The un-magic of yoga

Why does yoga have to lead to action?

I ask this question sincerely, not rhetorically – meaning it would probably be better framed, should yoga lead to action?

Choosing to engage in an eight-limbed yoga practice, in the lineage of Sri K. Pattabhi Jois or otherwise, means recognising the practice of yoga as engagement in an ethical way of being in the world. You may not embrace every principle wholeheartedly right away, but the awareness is a first step. In the writings on the internet and in books reflecting on the state of yoga in 21st century America and the world, I’ve observed a distinct tendency toward dissatisfaction with the amount of action in yoga. All these people doing yoga does not seem to lead to social justice, people point out. If yoga is so great, then why is this the case? There are a couple of threads I see, and I’m not unsympathetic to any of them. They all make me think about my own practice and the meaning of this daily investment I make in progressing as a yogi.
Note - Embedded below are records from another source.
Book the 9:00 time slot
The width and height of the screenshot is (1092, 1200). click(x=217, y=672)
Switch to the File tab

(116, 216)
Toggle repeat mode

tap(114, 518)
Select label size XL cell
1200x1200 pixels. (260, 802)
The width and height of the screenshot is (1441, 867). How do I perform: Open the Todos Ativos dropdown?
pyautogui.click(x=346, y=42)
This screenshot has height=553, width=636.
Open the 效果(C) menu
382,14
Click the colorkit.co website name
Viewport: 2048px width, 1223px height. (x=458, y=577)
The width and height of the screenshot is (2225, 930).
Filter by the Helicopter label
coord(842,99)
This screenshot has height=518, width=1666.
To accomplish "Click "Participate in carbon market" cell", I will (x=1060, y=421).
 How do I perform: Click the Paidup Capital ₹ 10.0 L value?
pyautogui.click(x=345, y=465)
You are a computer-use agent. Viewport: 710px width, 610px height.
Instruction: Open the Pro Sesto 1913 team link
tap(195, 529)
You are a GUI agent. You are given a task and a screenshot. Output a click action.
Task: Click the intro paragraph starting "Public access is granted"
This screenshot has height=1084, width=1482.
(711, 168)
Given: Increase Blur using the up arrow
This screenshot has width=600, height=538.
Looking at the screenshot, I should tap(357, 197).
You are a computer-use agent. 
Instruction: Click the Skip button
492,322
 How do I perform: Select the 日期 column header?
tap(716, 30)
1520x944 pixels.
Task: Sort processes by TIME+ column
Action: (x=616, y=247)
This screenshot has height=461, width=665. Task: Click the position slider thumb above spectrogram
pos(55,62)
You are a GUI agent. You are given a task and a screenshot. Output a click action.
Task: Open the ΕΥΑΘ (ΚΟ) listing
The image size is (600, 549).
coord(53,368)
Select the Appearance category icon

It could be we don’t understand yoga. We have failed to connect to the essence of real yoga and instead remain fixated on asana, and by implication on the body and health. This means we have a yoga that makes coconut water and a vegan diet cool. This kind of yoga is an ideal vehicle for corporate marketing.

It could also be we understand an old-fashioned yoga, designed for renunciants and invested in the discovery of the self at the expense of building community. This understanding makes for an atomised community of yogis, who might practice next to each other but cannot come together to support one another at crucial moments. This is a selfish yoga.

It could also be we fail at yoga. Despite all the hours on the mat, we continue to be judgemental individuals who are obsessed with our bodies and their capabilities – a malady that Charlotte Shane described incisively for The New Inquiry. Yoga might actually turn you into an egomaniac, a far cry from the progress toward kindness and tolerance that it promises.

As I said, I am sympathetic to all of these arguments for yoga to deliver on more of its promises to make us all into better people, or, for us as yogis to invest more deeply in pursuing a higher standard of yoga. Still, I don’t think that describes my own yoga journey.

It could be that yoga has made me a better person, but you’d have to ask my friends and family if that is the case. What four years of a six-day-a-week practice has done for me is, make it possible to have realisations. Now, I can get on the mat in the morning and recognise when I have turned this simple act of showing up into a massive hurdle to get over before I can have coffee and look at Twitter. I can feel when a powerful negative samskara has taken over my thought-stream, and in moments of real clarity, I can acknowledge that samskara and recognise it as citta vritti. I never would have been able to do this without a regular ashtanga practice. Still, they remain small victories.

I am sympathetic to calls for a better yoga, for a more social conscious and socially just yoga. I would love for yoga to remake the world in its image.

But we are its image. There are no super-humans doing yoga, just regular humans who struggle to control their egos and are occupied by worldly concerns like fitting in time to practice asana between numerous other commitments and finally learning to balance in pincha mayurasana and losing five kilos to look nice in a party dress. Does the fact that yoga fails to make them saintly mean it is not working?

To me, part of doing my yoga has meant learning not to overestimate the yoga. David Garrigues told his Mysore retreat participants this year that he had done amazing things, become a person he never imagined he would be, thanks to yoga. But still, he said, I am stuck with same old suffering me. And so are we all, stuck with our same old suffering selves.

The fact that yoga has become a $6 billion industry without transforming the world for the better isn’t a strike against yoga, I don’t think. The yogic tradition has lots of ways to describe our human weakness and ineptitude. It doesn’t claim to be magic – although sometimes yogis make that mistake.